Con la cabeza sobre los hombros
El Caudillo de 'Polònia' ha estado en el salón de los catalanes, o donde sea que tengan instalada la tele, y no ha incomodado ni generado franquistas
Llego a la puerta del Born y una señora se me acerca señalándome la estatua. Tengo miedo de que me lance una diatriba política indignada. Voy pensando deprisa posibles respuestas para salir del paso indemne, pero pronto descubro que me he precipitado. La señora solo sonríe y me comenta: “Mira, ya ves, te han decapitado”. Le devuelvo la sonrisa y respondo cualquier cosa improvisada y no muy brillante. Espero que no me lo tenga en cuenta. No estaba preparado. Hace 24 horas este espacio era un campo de batalla de serie B y me ha acabado sugestionando. En cambio, ahora, en la plaza del Born, el único que no tiene la cabeza donde toca es Franco. El de encima del caballo.
Es martes por la tarde y el público que rodea las estatuas y visita la muestra en la sala interior del Born se comporta como hacemos todos en cualquier exposición: mira, pasea por delante de las fotografías, espera con impaciencia que se aparte el que hace más de cinco minutos que permanece impasible ante una vitrina, y si hace falta, elogia o critica (criticable, por ejemplo, el tamaño de los textos que acompañan las imágenes: quién sabe si es una manera de hacer memoria histórica de un régimen que desconfiaba de quienes leían demasiado).
La muestra habla de tres estatuas, dos del franquismo y una de la República. Pero el Generalísimo decapitado es el que más llama la atención. Vaya, de eso se trata. De conseguir que nos acerquemos —físicamente, quiero decir, no en sentido metafórico— y nos demos cuenta de lo que significó el franquismo y toda su enormidad terrible y monumental. La memoria histórica funciona así, reproduciendo o revisando las imágenes, los documentos y los objetos del pasado, analizándolos e intentando aprender, para evitar repetir los errores y para saberse proteger de los peligros. Pero si no recuperamos las imágenes, poca memoria podremos tener. Los que no lo sufrieron en vivo y en directo por supuesto que no se harán una idea auténtica solamente con las palabras.
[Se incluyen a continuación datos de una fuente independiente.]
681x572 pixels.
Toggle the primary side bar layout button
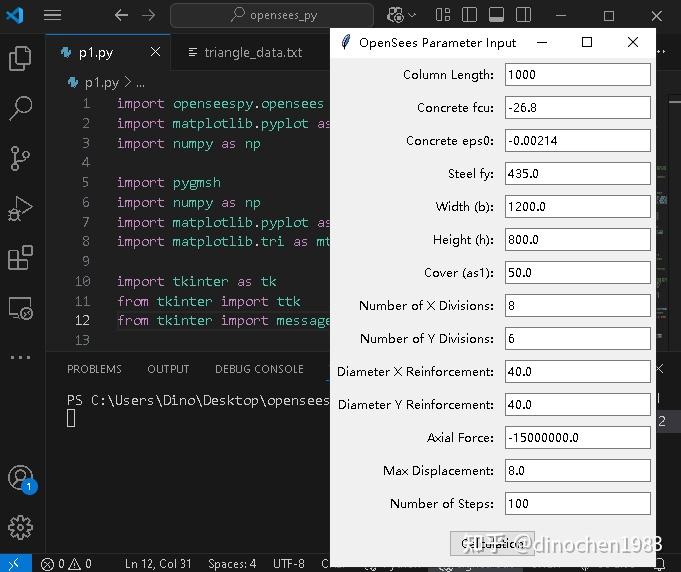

Confío en que se impondrá la visión tranquila de la exposición. Tengo argumentos para pensarlo. Hace más de diez años que, por mi culpa, la gente recibe directamente en casa la imagen de Franco, ecuestre o de pie, pero con la cabeza en su lugar —físicamente, quiero decir, no en sentido metafórico—, profiriendo barbaridades de facha sin fisuras. Y diría que ha provocado siempre más risas que indignación. No risa cómplice, sino risa liberadora, vengativa, si queréis, risa que también es memoria histórica, de una manera u otra.
El Caudillo de Polònia ha estado en el salón de los catalanes, o donde sea que tengan instalada la tele, y, a tenor de las reacciones, no ha incomodado y, por supuesto, no ha generado franquistas. ¿Acaso alguien podría empatizar con un tipo que dice: “Estoy a favor de la desmembración, pero no de España, sino de los cuerpos de los individuos. Rojos, por supuesto”? Imposible.
El Franco descerebrado de Polònia no ha generado indignación porque la gente sabe distinguir entre la realidad y la ficción. El Franco decapitado del Born también está allí como una ficción, una representación del pasado que ya no está y que podemos interpretar con perspectiva.
Dentro del Born, medio escondido entre cortinas, hay otro Franco, una cabeza sin cuerpo que el artista Eugenio Merino colocó un día en una nevera de Coca-Cola. Entonces los indignados fueron los franquistas, los mismos que también han pedido que se suspenda la exposición del Born. Estos sí que tienen motivos para rechazar la revisión del pasado, y la memoria. Estos no se ríen.
Manel Lucas es periodista. Imita a Franco en el programa Polònia.